The listing is to be printed word for word, pictures omitted.

_ _ _

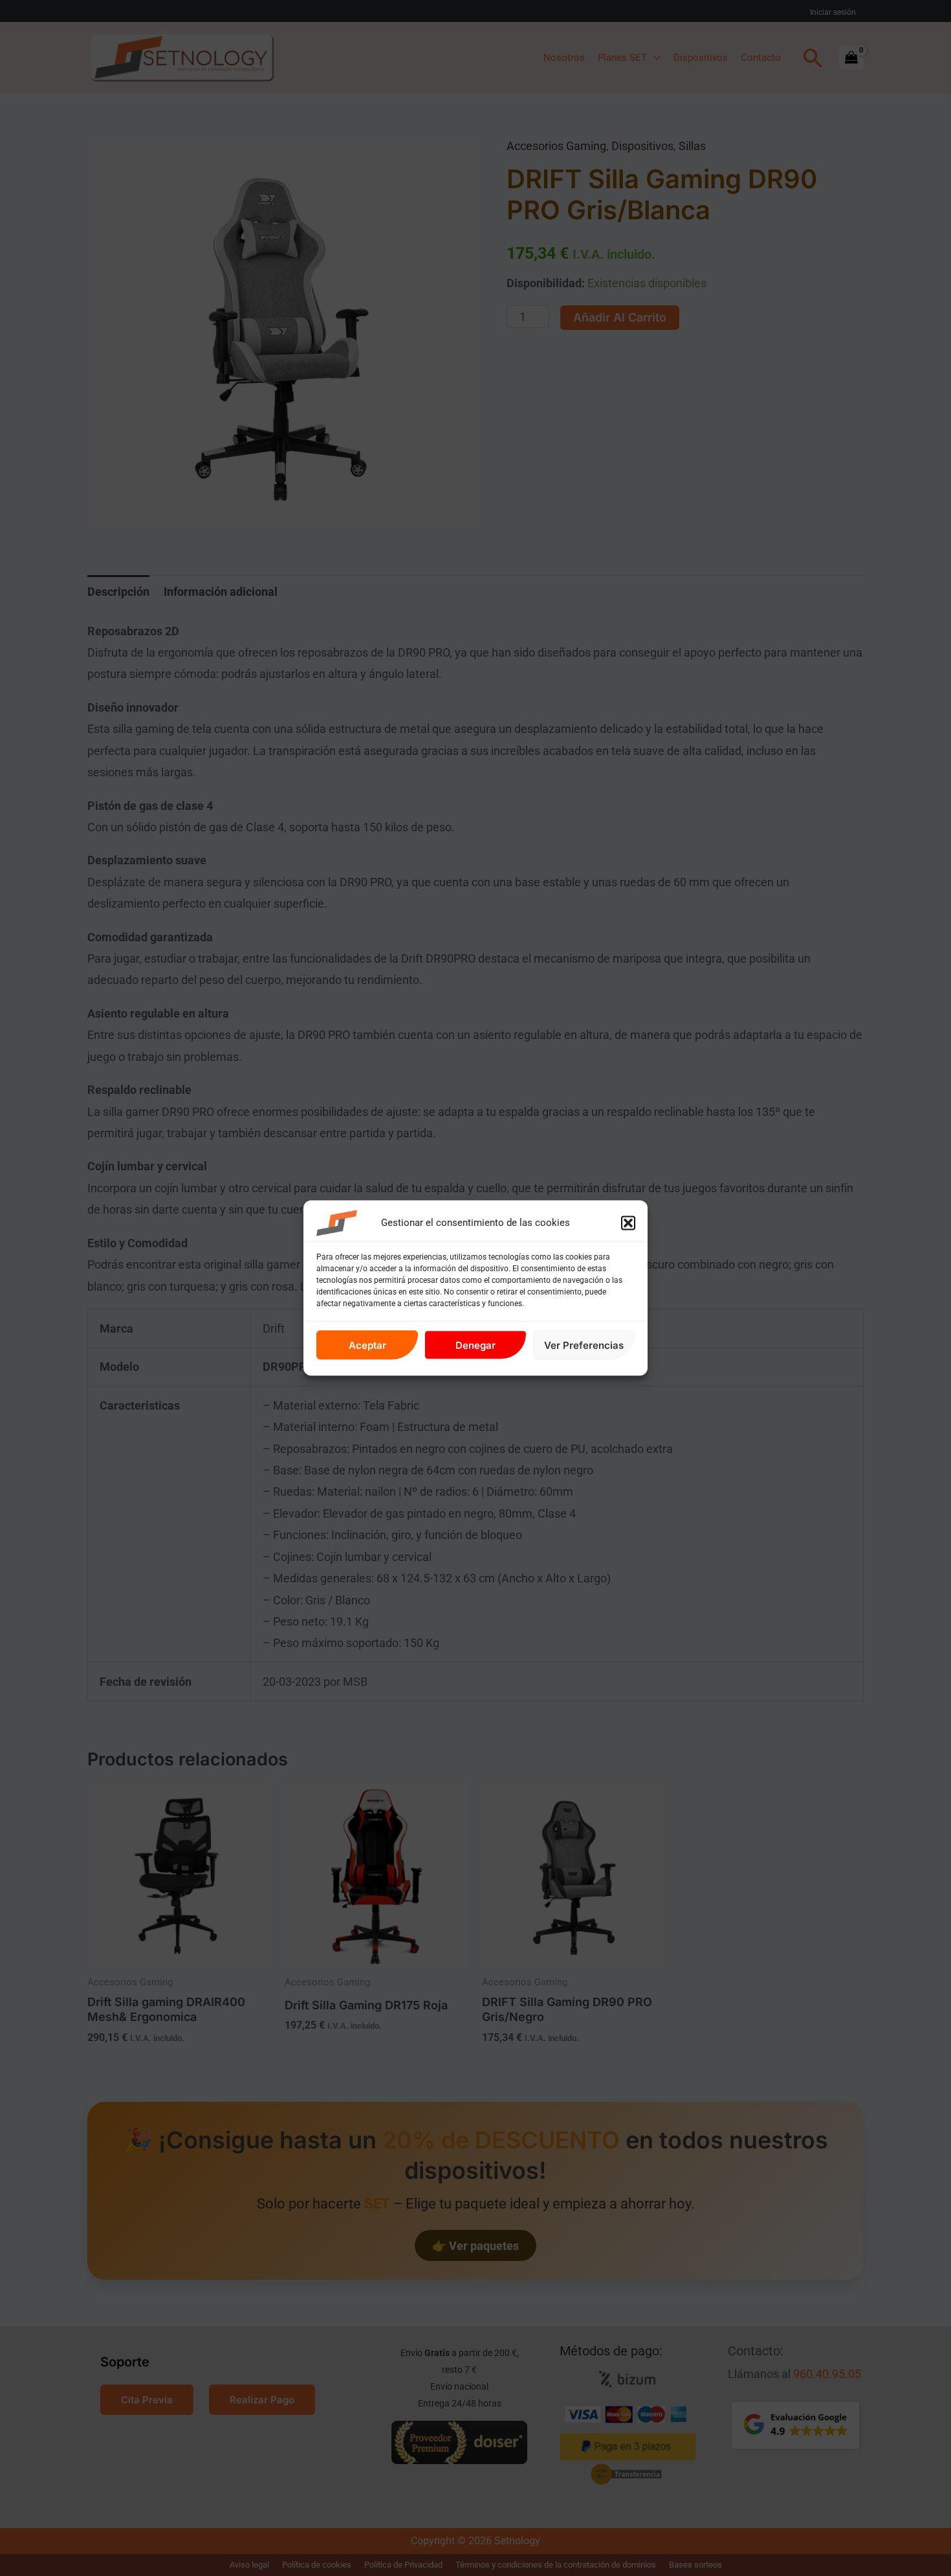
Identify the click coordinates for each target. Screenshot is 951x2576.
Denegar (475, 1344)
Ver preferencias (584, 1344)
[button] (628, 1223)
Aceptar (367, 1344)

_ _ _

▶ **Output**:
Identify the click coordinates for each target. Screenshot is 951x2576.
Denegar (475, 1344)
Ver preferencias (584, 1344)
[button] (628, 1223)
Aceptar (367, 1344)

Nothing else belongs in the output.